> Consignes
A – Dans le billet sur Georges Darien, depuis combien de temps l'Épaulette suit-elle l'auteur partout ?
B – Poursuivez le billet sur Georges Darien à partir de sa dernière phrase, s'il vous plaît.

> Texte du document
24.05.2011
Une plume au curare
J'évoquais, il y a quelque temps, Henri calet et je faisais un rapprochement entre son écriture et celle de Georges Darien, en ce que ces deux auteurs ont en commun une plume délectable au service de l'antiphrase permanente.
Une plume ironique, façonnée par une impeccable maîtrise de la dérision.
Plus de trente ans que l'Epaulette me suit partout et plus de trente ans que je relis toujours, de temps en temps, avec le même plaisir et les mêmes sourires, l'ouverture de ce livre magnifique.
Dans le genre, peu, pour ne pas dire aucun, ont fait mieux depuis Georges Darien (1862 -1921).
Céline peut-être.
Le colonel Gabarrot racontait de belles histoires.
Il disait que les Russes étaient des coquins, que les Prussiens étaient des bandits, et que les Anglais valaient encore moins. Quelquefois, il me montrait sa croix d’officier de la Légion d’honneur qu’il avait gagnée à grands coups de sabre, et qu’il gardait dans une belle boîte noire ; si je voulais en avoir une pareille, quand je serai grand, je n’aurais qu’à tuer beaucoup de Russes, beaucoup de Prussiens, et surtout beaucoup d’Anglais.

> Relevés pour localiser les éléments affichés
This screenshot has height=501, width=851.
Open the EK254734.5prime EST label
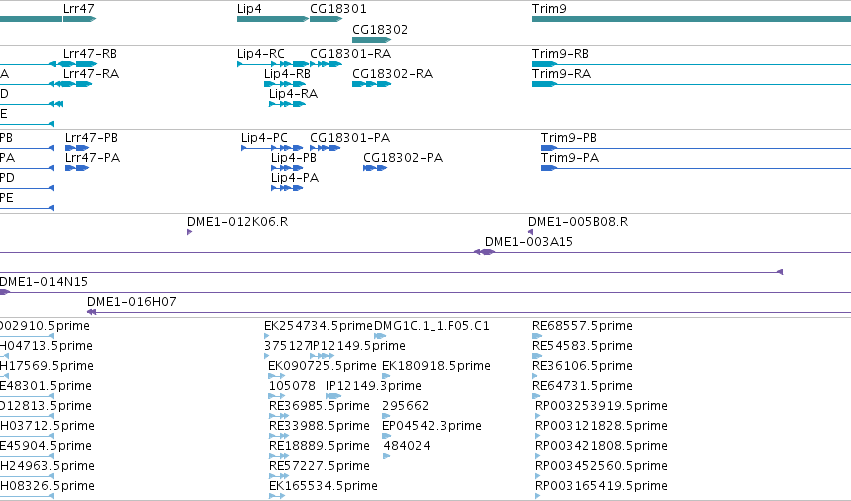[318, 326]
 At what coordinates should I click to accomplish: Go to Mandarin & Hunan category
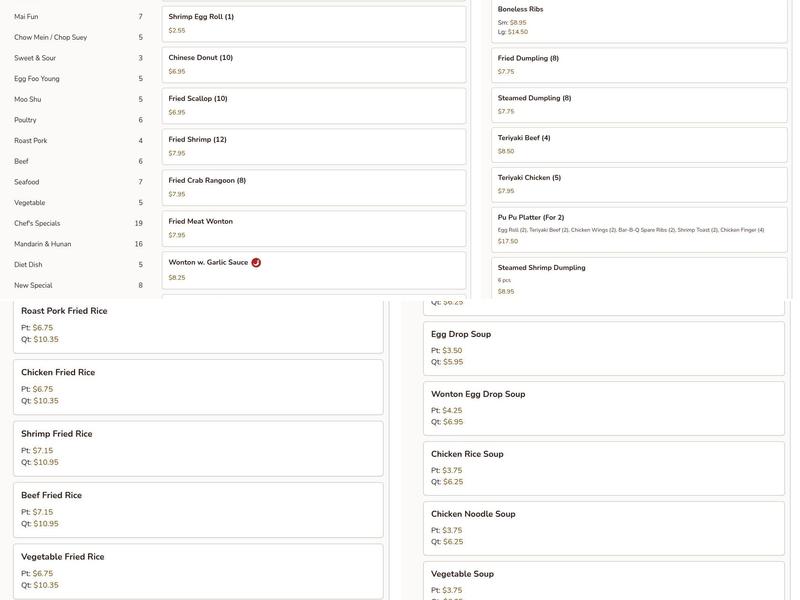coord(43,244)
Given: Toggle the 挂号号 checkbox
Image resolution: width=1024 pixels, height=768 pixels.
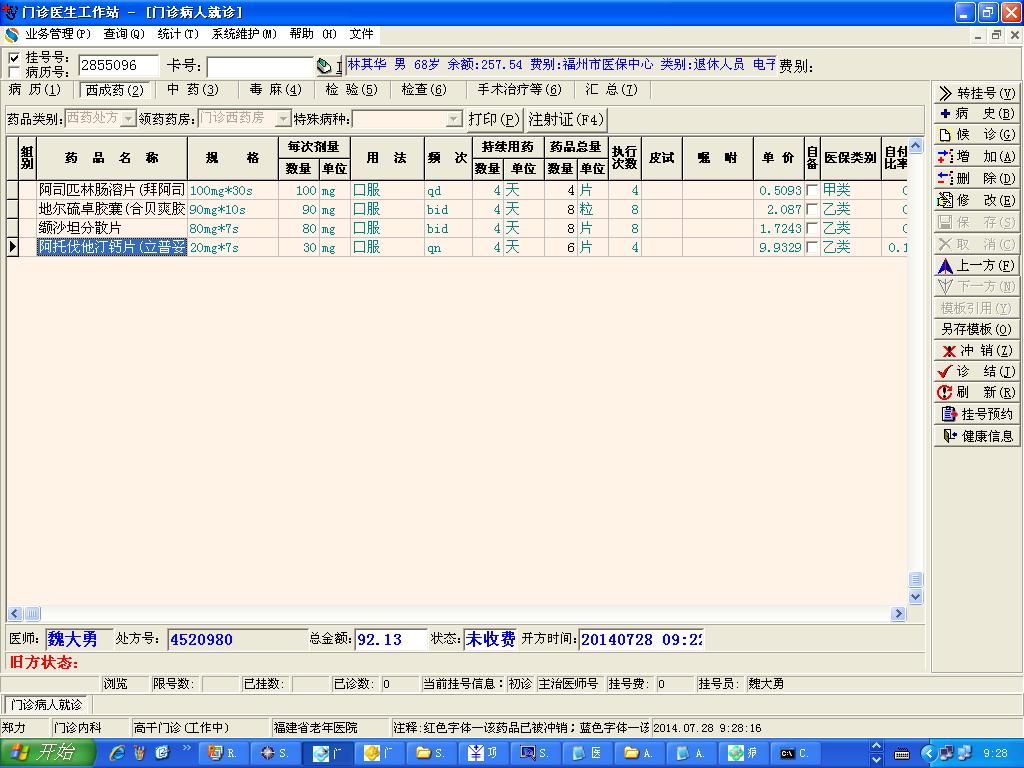Looking at the screenshot, I should 14,58.
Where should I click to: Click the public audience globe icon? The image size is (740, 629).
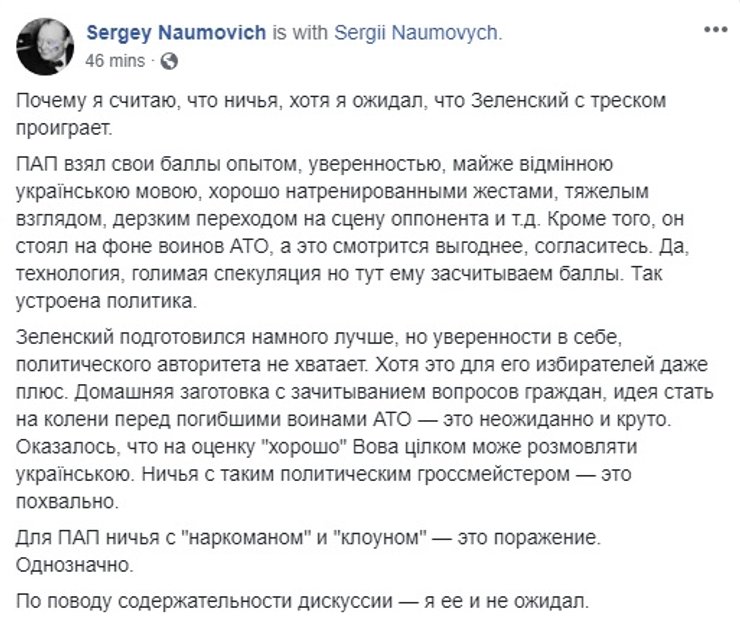[x=169, y=61]
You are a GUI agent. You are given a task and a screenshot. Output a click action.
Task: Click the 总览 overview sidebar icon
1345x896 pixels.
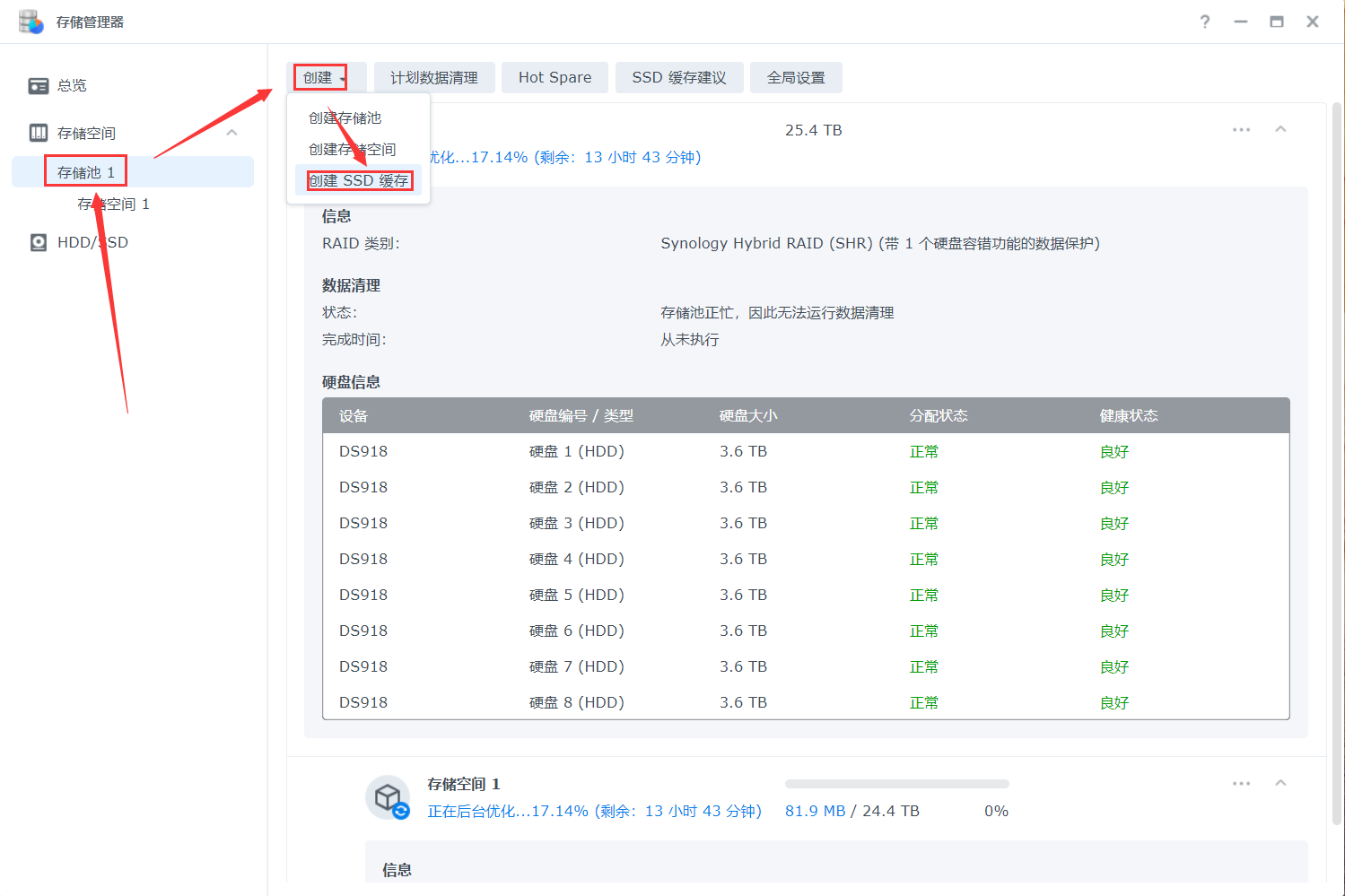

> Résultats de l'exercice
A – Depuis plus de trente ans.

B –
- Malheureusement, disait-il, on ne tue plus guère, à présent ; on est devenu sentimental.
Et il ricanait.
Mon père lui faisait observer qu’on tuait encore pas mal. La Crimée, par exemple. Le colonel avouait que la Crimée, c’était très bien. Tuer des Russes, rien de mieux ; on n’en éventrerait jamais assez. Mais pourquoi aller s’allier avec les Anglais ? Sans doute, l’Empereur avait eu ses raisons, et des bonnes ; quand on est un Napoléon, on a une cervelle sous son chapeau ; mais enfin, il n’aurait pas dû oublier que les Anglais, c’est des Anglais, et qu’ils avaient empoisonné son oncle. Mon père haussait les épaules ; et le colonel éclatait.
- Tonnerre de Brest ! commandant Maubart, je ne souffrirai jamais !... Ils l’ont empoisonné à Sainte-Hélène, je vous dis ! Sans ça, il serait revenu, mille bombes ! Je l’ai connu, moi, et depuis la campagne d’Egypte, encore ! Et je puis vous le dire, qu’il serait revenu, et qu’il ne nous aurait pas laissés en panne, les bras ballants, à nous manger le sang en demi-solde, sous des gueux de Bourbons qui n’avaient jamais vu le feu qu’au bout des cierges ! Il serait revenu, pour sûr, si les Anglais ne l’avaient pas empoisonné !
Mon père faisait semblant d’admettre la chose, et parlait de la campagne d’Italie.
Le colonel avouait que l’Italie, c’était très bien. Tuer des Autrichiens, rien de mieux ; on n’en éventrerait jamais assez.
- Quoique, à vrai dire, ce ne soit pas la mer à boire que de donner une raclée aux Autrichiens ; nous leur avons flanqué une telle volée à Wagram que, depuis ce temps-là, ils ont le foie plus blanc que leurs tuniques ; vous avez vu, il y a deux ans, comment ils se sont fait battre par les Prussiens. Qu’est-ce que vous voulez ? Quand un peuple se laisse vaincre par des Prussiens, des vagabonds, des cosaques manqués, il n’y a plus qu’à prononcer son de profundis.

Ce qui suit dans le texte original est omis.